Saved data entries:

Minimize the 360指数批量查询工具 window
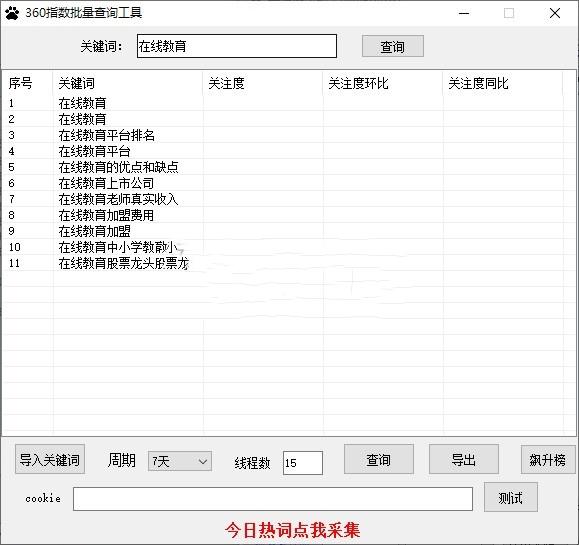Viewport: 579px width, 545px height. (464, 13)
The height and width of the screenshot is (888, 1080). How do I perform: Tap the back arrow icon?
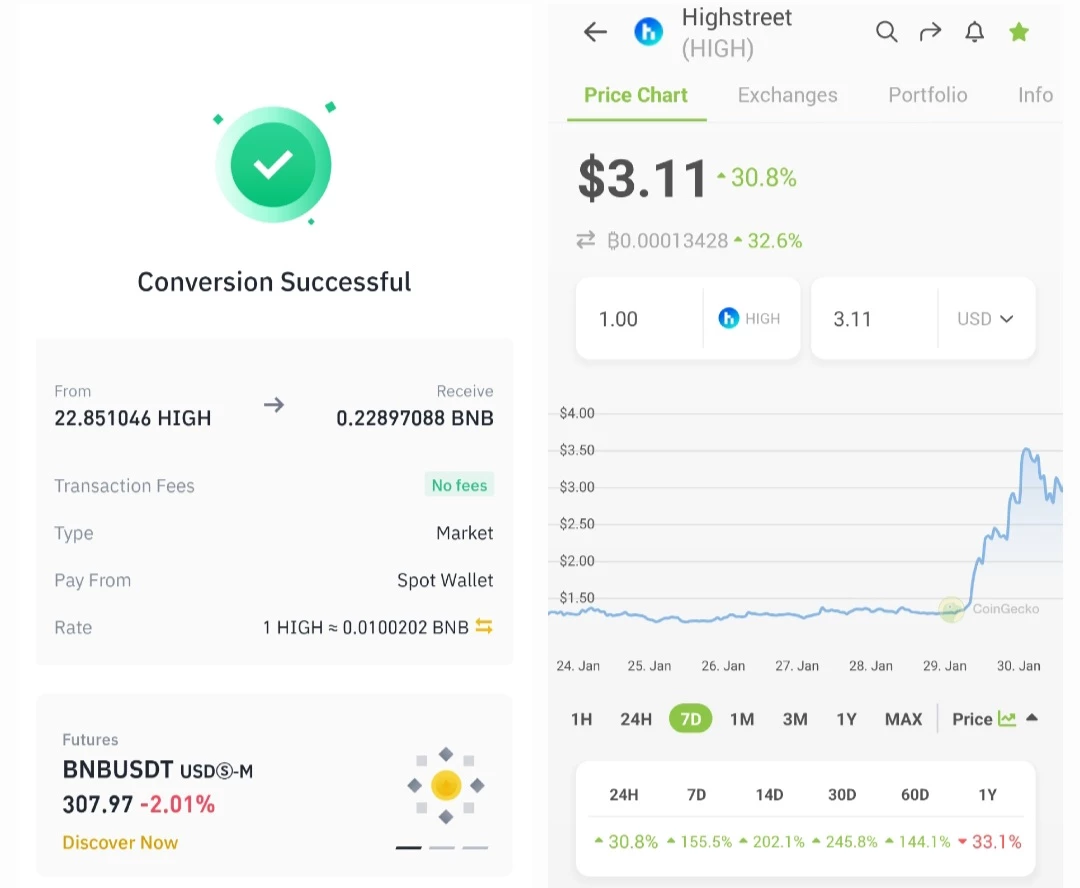595,32
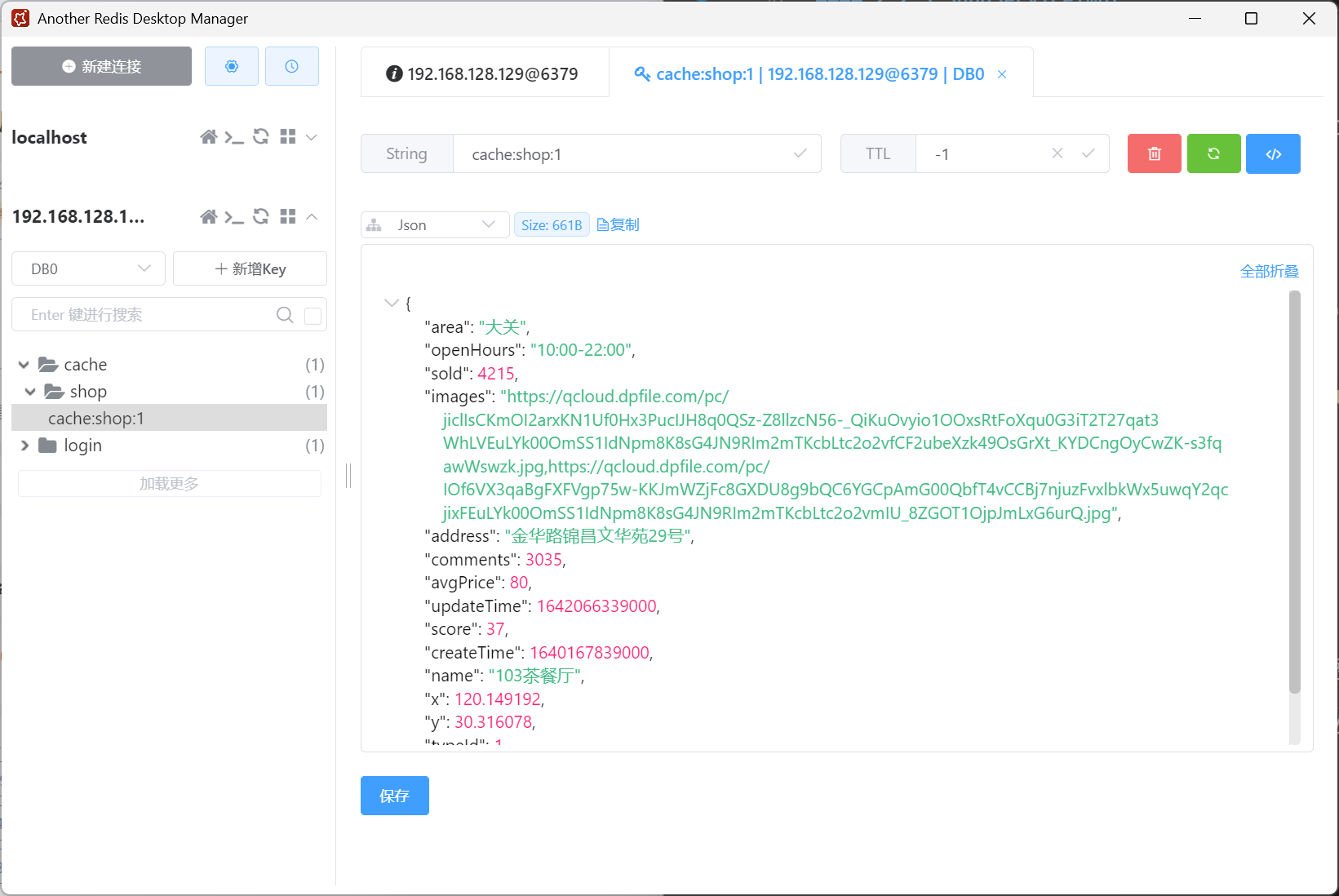Click the 全部折叠 collapse all link

(1269, 271)
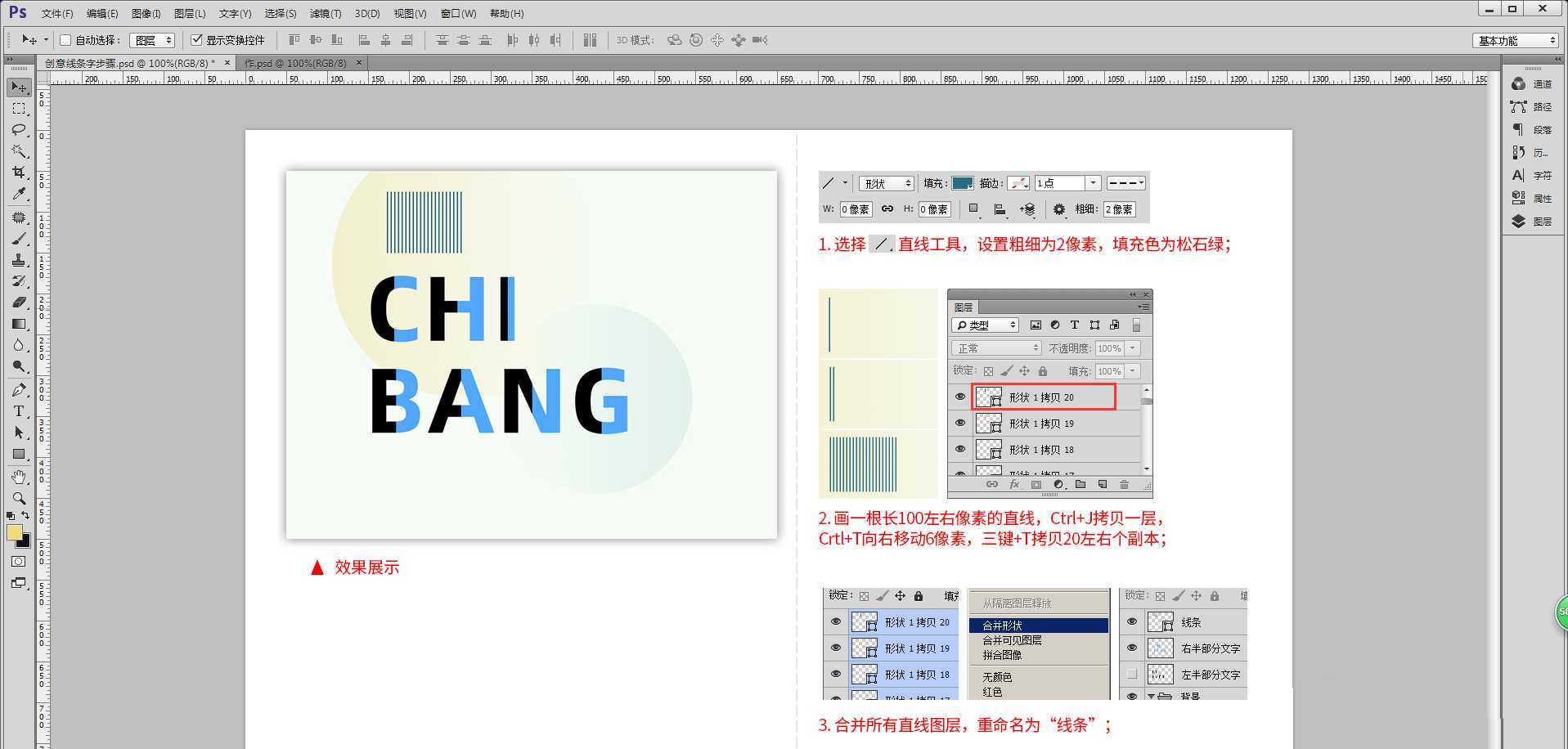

[Task objective]: Reproduce the data above word for word, omitting the pictures.

[Task response]:
Minimize the 360指数批量查询工具 window
Viewport: 579px width, 545px height. (464, 13)
The height and width of the screenshot is (888, 1080). How do I perform: Tap the back arrow icon?
595,32
Click the 全部折叠 collapse all link

(1269, 271)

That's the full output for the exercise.